Primary patency was defined as a treated vessel that remained open without restenosis or needed to be revascularized. If a stenotic target lesion undergoes redo revascularization to improve patency, it is known as assisted primary patency and if an occluded target lesion reopens repeatedly by revascularization it is called secondary patency (
13). In our study, the Kaplan-Meier analysis estimated primary patency rate of TASC subtypes A - D at 1 year as 96.3%, 100%, 66.7%, and 96.3%, respectively. Two-year primary patency rates were 96.3%, 100%, 66.7%, and 81.6% for A - D TASC subtypes, respectively. Traditionally TASC C and D lesion were known to be treated successfully with open surgery, but there were reports about high primary patency rate (ranging 72% - 89%) even in these patients after endovascular treatment (
28,
29). Grimme et al. investigated primary patency rates in patients with TASC C/ D aortoiliac lesions treated with either endovascular or surgery treatment and reported that the primary patency rates at 1 and 2 years were 83% and 79.9% after endovascular stenting and 97.1% and 97.1% after surgical approach (
27). In a study by Taurino et al., the primary patency rate was 93.3%, 90.2%, and 86.6% at 1, 2, and 3 years, respectively (
19). Also Grimme et al. revealed that 1-year primary patency of bare metal stents rates between 76% and 100% and a 5-year primary patency rate is in a range of 63% to 83%. In their study, one-year primary patency of covered stents reported to be between 70% and 100%, but they were unable to report long-term primary patency rate for covered stents. Although we reported a higher primary patency rate for TASC D compared to TASC C patients, it seems to be due to the lower number of TASC C patients. This finding does not conflict our results about other TASC subtypes. It just emphasizes on performing future studies with equal cases in subgroups for proper intra group comparisons.

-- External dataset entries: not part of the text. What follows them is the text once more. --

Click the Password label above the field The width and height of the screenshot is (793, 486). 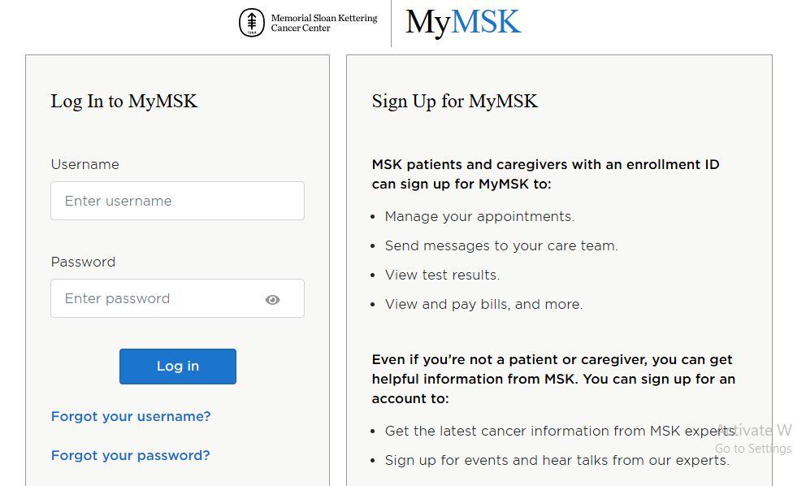(x=83, y=262)
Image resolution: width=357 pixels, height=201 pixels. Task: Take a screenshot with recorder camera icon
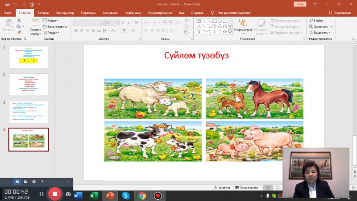pyautogui.click(x=68, y=194)
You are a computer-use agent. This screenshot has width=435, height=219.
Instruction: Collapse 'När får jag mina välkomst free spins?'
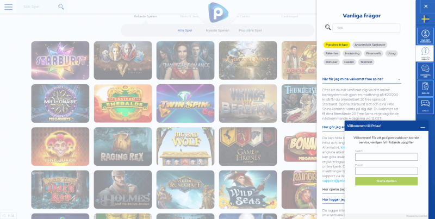tap(362, 79)
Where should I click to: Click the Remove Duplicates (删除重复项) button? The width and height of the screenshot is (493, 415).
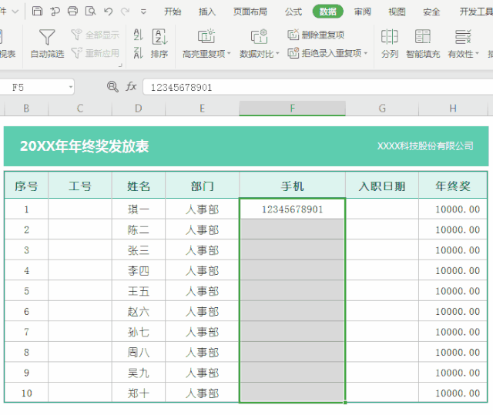point(316,35)
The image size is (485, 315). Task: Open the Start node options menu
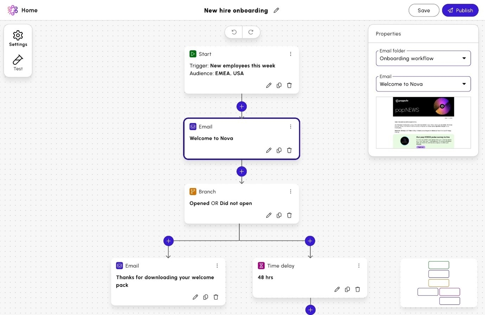(x=291, y=54)
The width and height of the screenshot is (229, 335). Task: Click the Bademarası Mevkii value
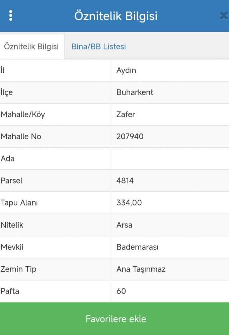coord(138,247)

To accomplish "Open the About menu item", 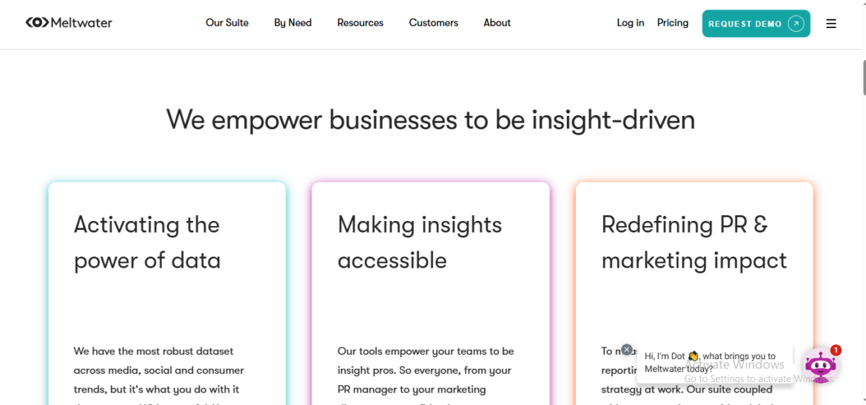I will pos(497,23).
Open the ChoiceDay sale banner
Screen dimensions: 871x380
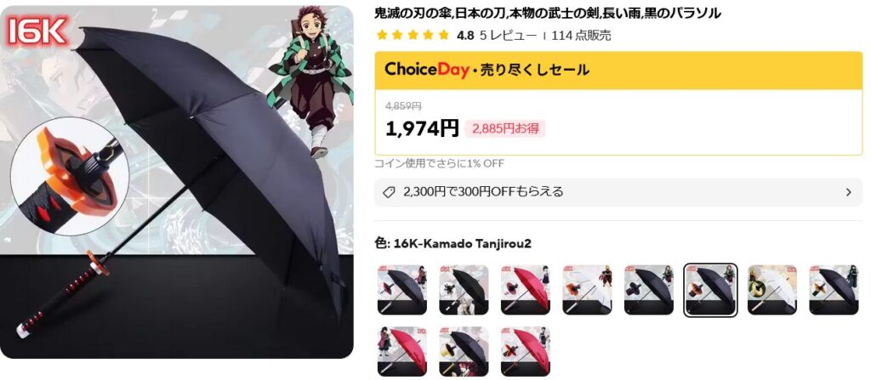coord(618,70)
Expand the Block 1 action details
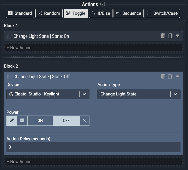188x170 pixels. point(177,36)
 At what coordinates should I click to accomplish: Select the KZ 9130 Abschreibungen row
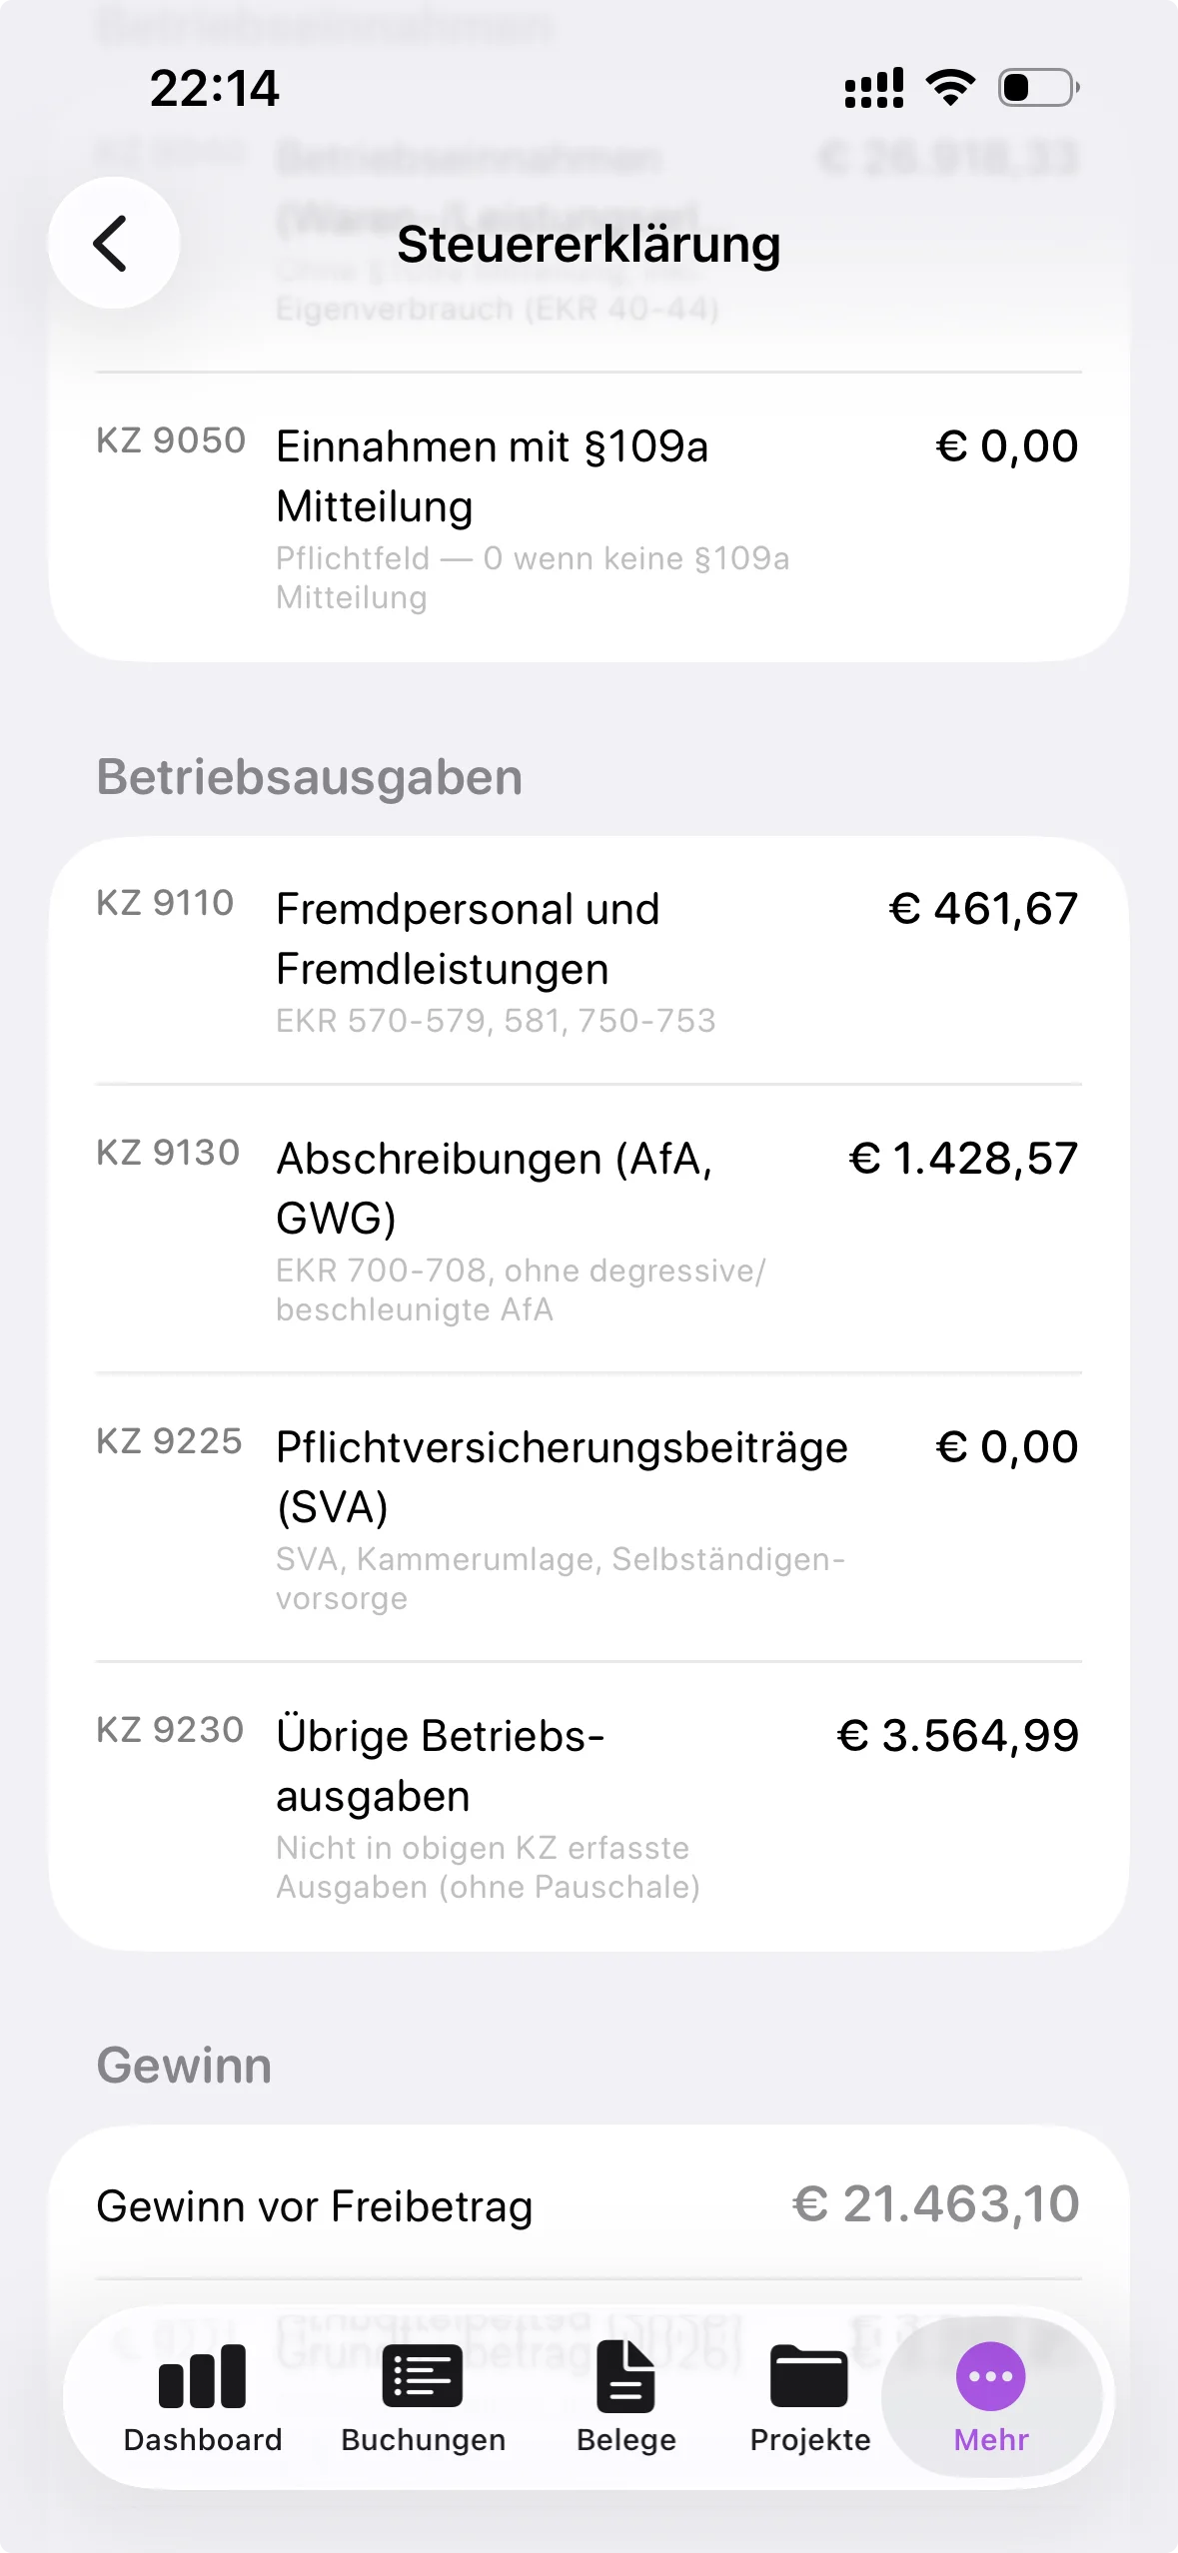[x=589, y=1229]
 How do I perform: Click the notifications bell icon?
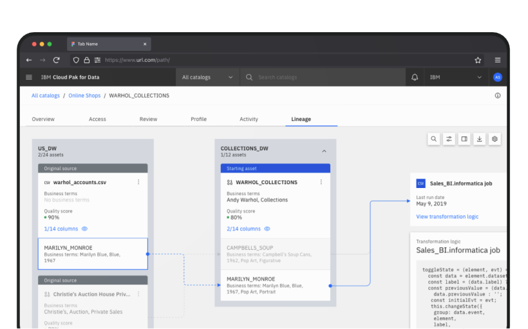click(415, 77)
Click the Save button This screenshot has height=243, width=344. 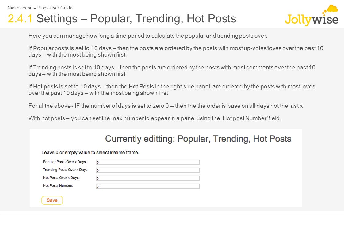point(52,200)
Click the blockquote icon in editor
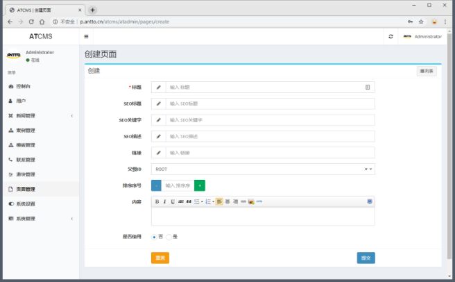 point(189,201)
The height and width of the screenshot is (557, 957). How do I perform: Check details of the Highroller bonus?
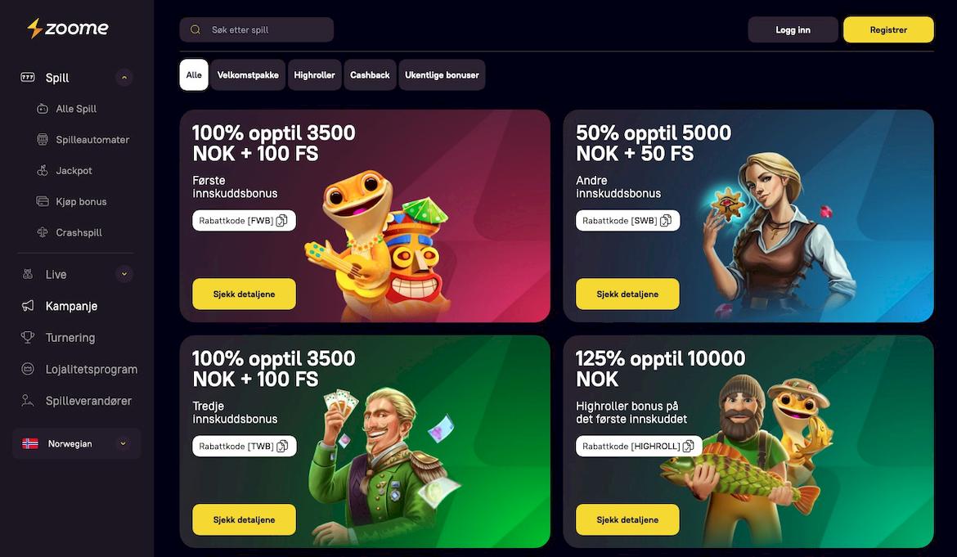coord(627,519)
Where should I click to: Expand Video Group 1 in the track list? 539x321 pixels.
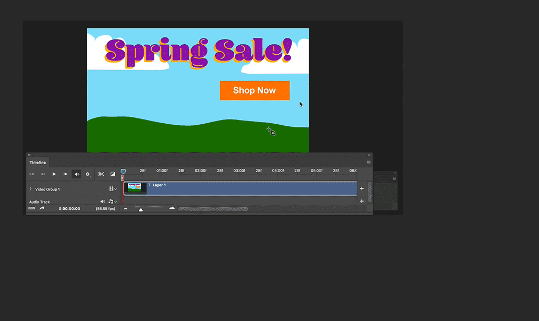[x=31, y=189]
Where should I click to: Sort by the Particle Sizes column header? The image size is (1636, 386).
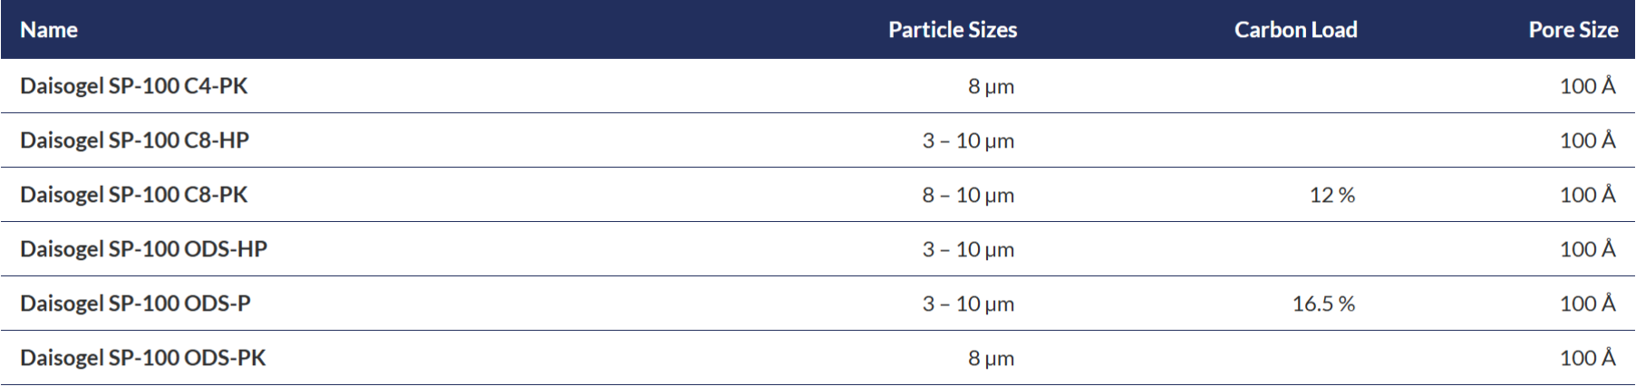click(953, 30)
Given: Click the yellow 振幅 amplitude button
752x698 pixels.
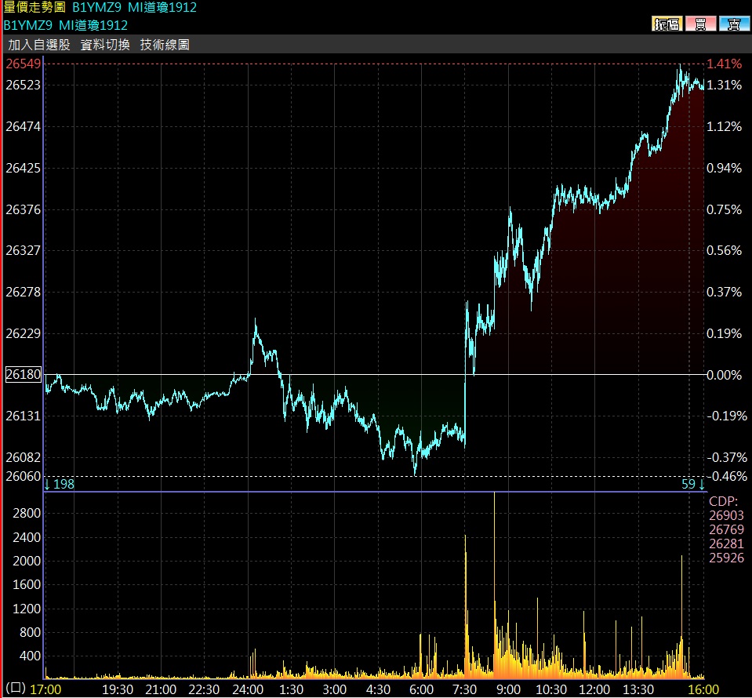Looking at the screenshot, I should pos(667,24).
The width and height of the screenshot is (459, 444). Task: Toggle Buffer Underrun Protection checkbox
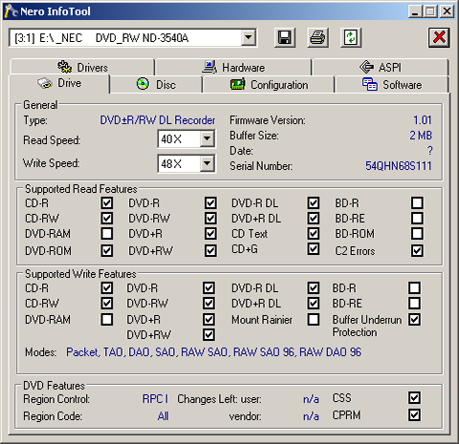[x=414, y=319]
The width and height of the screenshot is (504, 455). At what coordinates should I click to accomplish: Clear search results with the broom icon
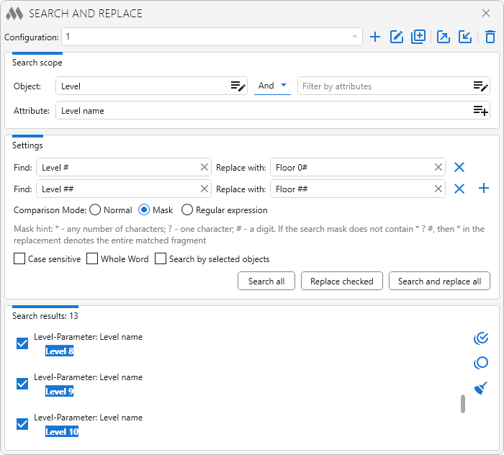[x=481, y=388]
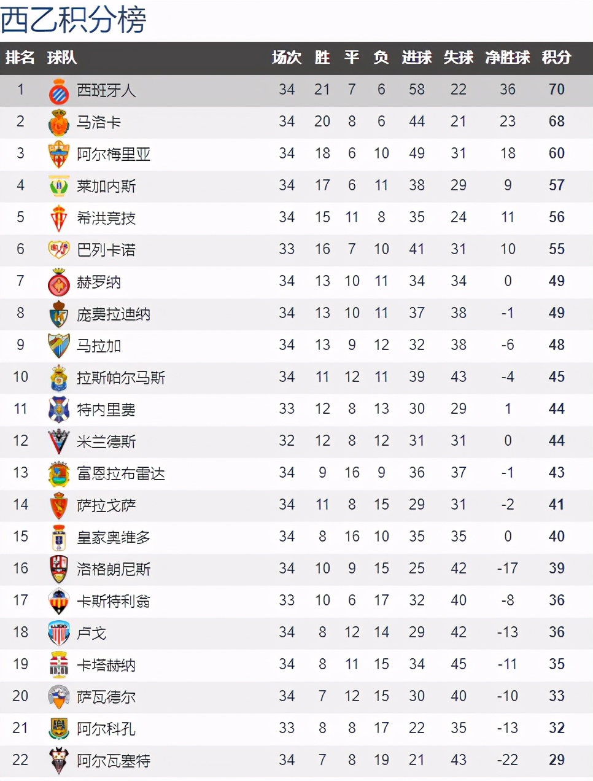Open the 拉斯帕尔马斯 team link
This screenshot has height=781, width=593.
121,378
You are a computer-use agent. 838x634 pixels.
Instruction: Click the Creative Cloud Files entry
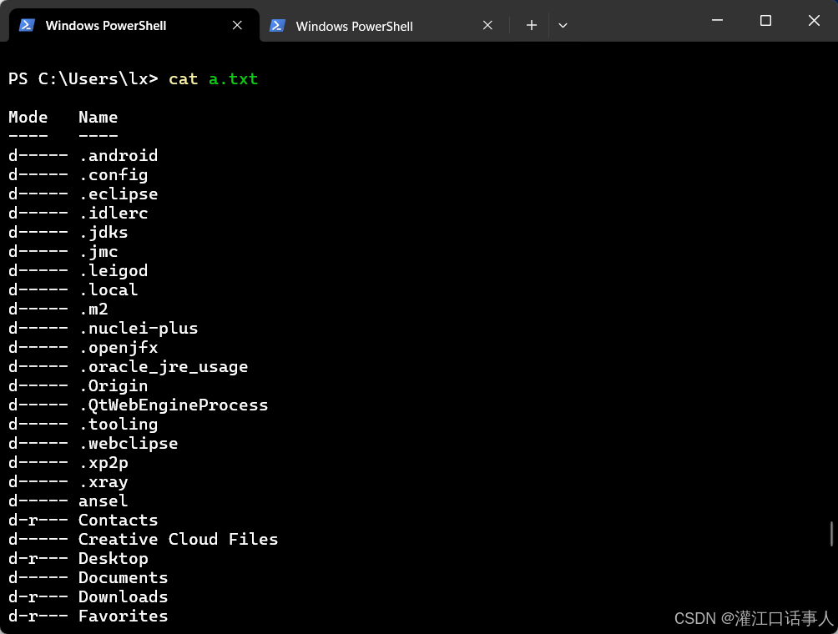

There are few limitations to our study that should be considered and resolved in future researches. First, we recruited patients from a single hospital that might induce selection bias. Second, although we managed to investigate 58 patients in our study, studies with larger sample sizes are recommended to confirm obtained results. The number of patients in TASC subtype B and C are too small that prevented us from inter-subtypes analysis. Third, we followed patients in specific time intervals, but it was not completely matched to the time of occurring stenosis in patients. Thus, it might have compromised the diagnosis of primary patency rate.
In conclusion, it is important to categorize patients based on TASC II morphological stratification after the initial diagnosis of aortoiliac occlusive disease. In this manner, not only patients would receive proper treatment with minimum complications, they would be aware of their prognosis. Our study is suggestive that percutaneous transluminal angioplasty is a feasible and safe procedure providing considerable technical success and primary patency rate in each subtype of TASC II for aortoiliac occlusive disease.